Nationwide, there’s been a 40 percent drop in teen incarceration, something that’s attributed to youth advocacy, scandals and a series of federal investigations. But also, Bernstein notes, the major decline came during a time of state budgetary crises. States were finding that other ways to deal with teen criminals — therapy programs and home-stay programs — were more affordable than bulking up teen populations in jail-like settings.
Bernstein, the Annie E. Casey Foundation and other advocates point to Missouri as an exemplary model. There, troubled youth are placed in small residential centers that feel more like summer camp than jail. Instead of cells, they sleep in shared dorms. Officials respond to unruly behavior with group therapy, instead of solitary confinement. And the results have been impressive. According to Missouri officials, violence is lower and the kids rarely end up back in the system once they’re released.

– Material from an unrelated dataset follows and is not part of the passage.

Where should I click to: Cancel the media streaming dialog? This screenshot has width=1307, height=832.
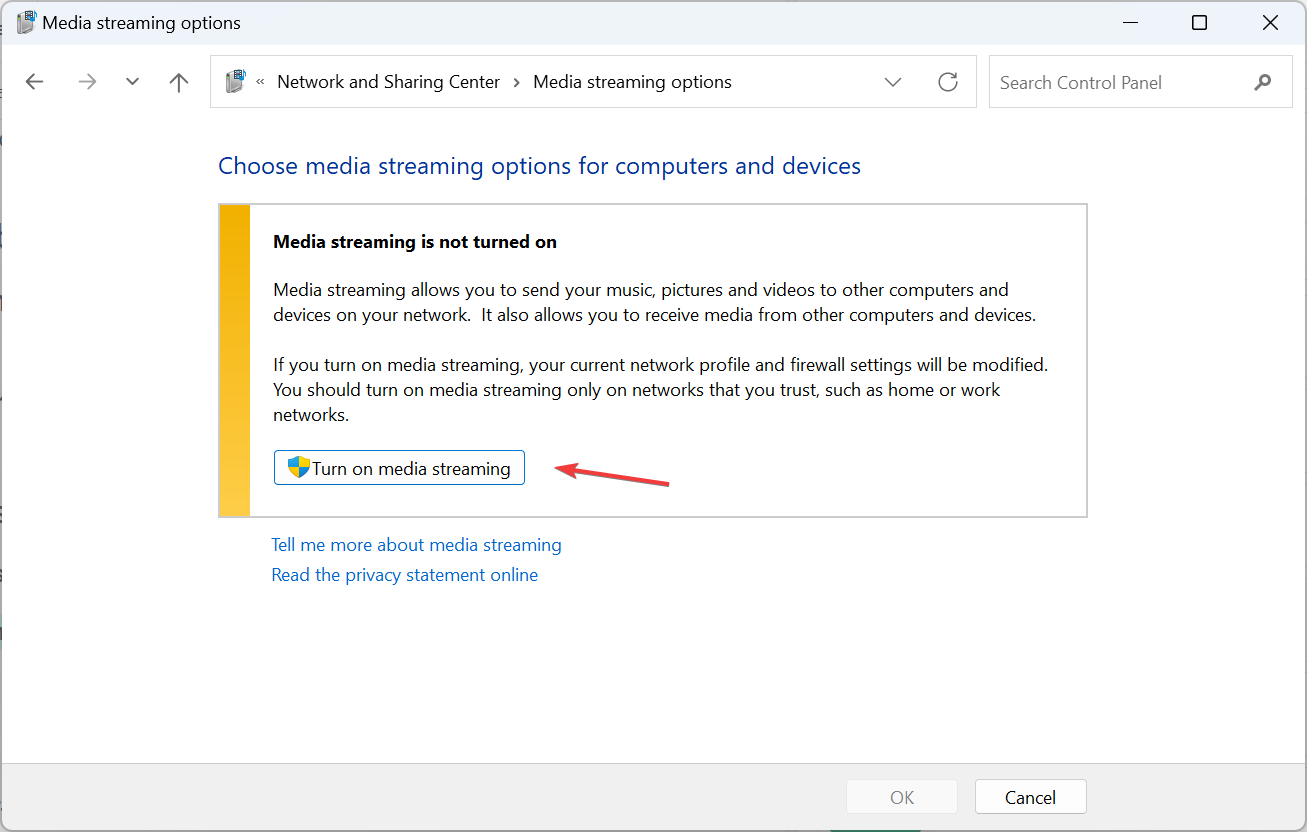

Jason Ziedenberg of the Justice Policy Institute says places like New York, Washington, DC., and California have all adopted aspects of the Missouri Model for dealing with troubled teens.
“As the cost of confinement rose, it became pretty hard to justify why would we be needlessly sticking these kids in these places if it’s this expensive and we’re getting these outcomes.”
Tennessee officials say they are considering it, too. DCS Commissioner Jim Henry, at the urging of the Annie E. Casey Foundation, visited a facility for kids on the cusp of adult prison in Missouri and returned to Nashville feeling inspired by the softer approach.
But he says it’s impossible to dramatically reform Tennessee’s system overnight. In fact, the immediate response has been the exact opposite: shoring up security.